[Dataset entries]
(begin)

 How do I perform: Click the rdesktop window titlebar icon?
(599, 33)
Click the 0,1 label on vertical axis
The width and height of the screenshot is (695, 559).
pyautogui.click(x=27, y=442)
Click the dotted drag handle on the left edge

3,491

(end)

JOB: Please rewrite the rows above, switching "titlebar icon" to "close button" in every row and leaving everything else unchanged.

RESPONSE:
 How do I perform: Click the rdesktop window close button?
(599, 33)
Click the 0,1 label on vertical axis
The width and height of the screenshot is (695, 559).
pyautogui.click(x=27, y=442)
Click the dotted drag handle on the left edge

3,491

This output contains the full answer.